From a purely philosophical perspective you can draw a historical line on this attack all the way from taking a wax impression of a key, through the method discussed in the article above, to the more recent photographic techniques - it's all about encoding the cryptographic data encoded on the legitimate key onto another tool, via some kind of intermediary medium and process. Fascinating stuff.

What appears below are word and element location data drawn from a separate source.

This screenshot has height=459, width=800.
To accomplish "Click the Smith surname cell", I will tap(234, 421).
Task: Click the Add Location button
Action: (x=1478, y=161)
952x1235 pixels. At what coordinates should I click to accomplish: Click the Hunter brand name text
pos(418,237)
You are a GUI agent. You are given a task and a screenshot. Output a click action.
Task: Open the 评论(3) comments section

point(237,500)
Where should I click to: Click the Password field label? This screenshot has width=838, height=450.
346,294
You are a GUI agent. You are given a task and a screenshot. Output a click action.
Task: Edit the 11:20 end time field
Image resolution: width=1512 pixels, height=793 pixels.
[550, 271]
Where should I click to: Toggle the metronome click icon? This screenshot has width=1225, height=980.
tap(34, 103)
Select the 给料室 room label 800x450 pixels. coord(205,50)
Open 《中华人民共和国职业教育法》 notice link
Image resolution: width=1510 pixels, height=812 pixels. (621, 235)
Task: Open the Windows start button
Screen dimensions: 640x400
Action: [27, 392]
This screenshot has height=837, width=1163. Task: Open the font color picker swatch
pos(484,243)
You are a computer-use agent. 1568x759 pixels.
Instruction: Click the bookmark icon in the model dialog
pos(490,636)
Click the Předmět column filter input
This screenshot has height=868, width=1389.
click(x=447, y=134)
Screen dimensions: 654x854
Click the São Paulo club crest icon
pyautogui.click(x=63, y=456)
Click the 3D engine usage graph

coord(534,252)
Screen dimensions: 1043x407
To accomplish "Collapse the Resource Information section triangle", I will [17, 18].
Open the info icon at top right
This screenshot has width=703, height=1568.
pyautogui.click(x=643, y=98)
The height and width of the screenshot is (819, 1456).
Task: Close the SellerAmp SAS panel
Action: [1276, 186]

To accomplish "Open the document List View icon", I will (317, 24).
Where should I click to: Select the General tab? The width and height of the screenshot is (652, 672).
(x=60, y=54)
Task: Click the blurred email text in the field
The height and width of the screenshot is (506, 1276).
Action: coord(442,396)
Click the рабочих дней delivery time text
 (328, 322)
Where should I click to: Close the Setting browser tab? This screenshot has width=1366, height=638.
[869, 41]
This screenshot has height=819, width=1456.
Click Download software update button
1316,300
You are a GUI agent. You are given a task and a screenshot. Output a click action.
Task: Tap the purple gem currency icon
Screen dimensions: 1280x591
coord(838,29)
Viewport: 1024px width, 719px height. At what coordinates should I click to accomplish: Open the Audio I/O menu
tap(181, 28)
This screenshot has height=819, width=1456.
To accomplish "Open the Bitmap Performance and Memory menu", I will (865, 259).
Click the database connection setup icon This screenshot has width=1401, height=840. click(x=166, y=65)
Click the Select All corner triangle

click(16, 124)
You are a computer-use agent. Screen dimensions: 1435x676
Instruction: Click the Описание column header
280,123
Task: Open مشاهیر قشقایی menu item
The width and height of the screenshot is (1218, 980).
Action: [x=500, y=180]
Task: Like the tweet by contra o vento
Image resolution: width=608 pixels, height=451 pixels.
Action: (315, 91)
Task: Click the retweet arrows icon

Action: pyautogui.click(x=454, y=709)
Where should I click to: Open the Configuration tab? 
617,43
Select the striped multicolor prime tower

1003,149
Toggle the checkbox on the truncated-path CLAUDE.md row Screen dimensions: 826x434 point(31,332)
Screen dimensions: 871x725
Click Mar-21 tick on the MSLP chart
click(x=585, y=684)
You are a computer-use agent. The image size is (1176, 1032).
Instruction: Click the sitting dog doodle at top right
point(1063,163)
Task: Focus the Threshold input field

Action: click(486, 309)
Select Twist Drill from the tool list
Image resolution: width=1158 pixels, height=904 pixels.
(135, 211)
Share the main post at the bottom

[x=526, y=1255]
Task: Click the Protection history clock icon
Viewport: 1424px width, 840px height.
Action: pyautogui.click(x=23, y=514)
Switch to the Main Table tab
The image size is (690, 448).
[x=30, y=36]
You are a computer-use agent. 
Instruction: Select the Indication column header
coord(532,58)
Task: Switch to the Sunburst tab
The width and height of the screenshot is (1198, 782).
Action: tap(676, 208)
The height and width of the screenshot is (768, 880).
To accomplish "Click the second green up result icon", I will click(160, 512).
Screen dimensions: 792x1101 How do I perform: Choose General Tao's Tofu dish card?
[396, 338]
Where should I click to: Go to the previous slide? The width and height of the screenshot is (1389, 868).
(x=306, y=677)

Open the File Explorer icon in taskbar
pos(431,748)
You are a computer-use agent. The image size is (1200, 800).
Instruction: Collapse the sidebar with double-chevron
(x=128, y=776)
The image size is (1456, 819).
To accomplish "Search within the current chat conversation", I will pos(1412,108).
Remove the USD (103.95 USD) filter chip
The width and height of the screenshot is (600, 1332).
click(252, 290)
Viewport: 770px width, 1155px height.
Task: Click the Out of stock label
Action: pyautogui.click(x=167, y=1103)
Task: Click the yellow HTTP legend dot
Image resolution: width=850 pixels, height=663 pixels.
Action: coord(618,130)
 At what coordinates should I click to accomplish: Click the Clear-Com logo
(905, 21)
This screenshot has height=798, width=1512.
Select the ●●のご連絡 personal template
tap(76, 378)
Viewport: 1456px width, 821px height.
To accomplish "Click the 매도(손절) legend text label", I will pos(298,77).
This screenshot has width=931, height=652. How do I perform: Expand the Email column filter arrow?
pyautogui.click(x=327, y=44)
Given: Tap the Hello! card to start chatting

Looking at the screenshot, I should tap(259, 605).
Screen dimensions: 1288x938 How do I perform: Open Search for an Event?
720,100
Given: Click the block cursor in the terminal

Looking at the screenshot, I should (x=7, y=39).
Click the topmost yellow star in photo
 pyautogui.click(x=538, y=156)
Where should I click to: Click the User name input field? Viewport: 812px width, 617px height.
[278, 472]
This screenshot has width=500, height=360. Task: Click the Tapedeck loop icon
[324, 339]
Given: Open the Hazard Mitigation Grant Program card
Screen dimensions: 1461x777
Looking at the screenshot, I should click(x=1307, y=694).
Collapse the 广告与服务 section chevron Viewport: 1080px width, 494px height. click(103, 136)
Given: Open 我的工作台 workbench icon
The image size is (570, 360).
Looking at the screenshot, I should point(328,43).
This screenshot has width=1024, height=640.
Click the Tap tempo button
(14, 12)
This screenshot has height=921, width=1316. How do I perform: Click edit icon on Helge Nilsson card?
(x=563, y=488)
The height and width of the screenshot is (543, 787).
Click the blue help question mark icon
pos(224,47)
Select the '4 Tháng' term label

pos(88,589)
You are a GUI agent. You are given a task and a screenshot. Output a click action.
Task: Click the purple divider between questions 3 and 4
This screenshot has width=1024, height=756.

Re: Making medeco plastic key Wired Magazine

PostPosted: Tue Sep 22, 2020 8:14 pm
by mastersmith
You have always been able to "file in" the angles on Medeco by hand. I did it in the late seventies when the shop I worked at put them on the doors. But we didn't have a machine that would cut them. I found a really old Yale blank that passed the keyway, duplicated the key on a standard key machine and then hand filed the angles. It worked great and everyone in the shop got a key. Apparently I didn't change the slope of the cuts.

Re: Making medeco plastic key Wired Magazine

PostPosted: Wed Sep 23, 2020 6:54 am
by pickmonger2
Thank you every one for your insight.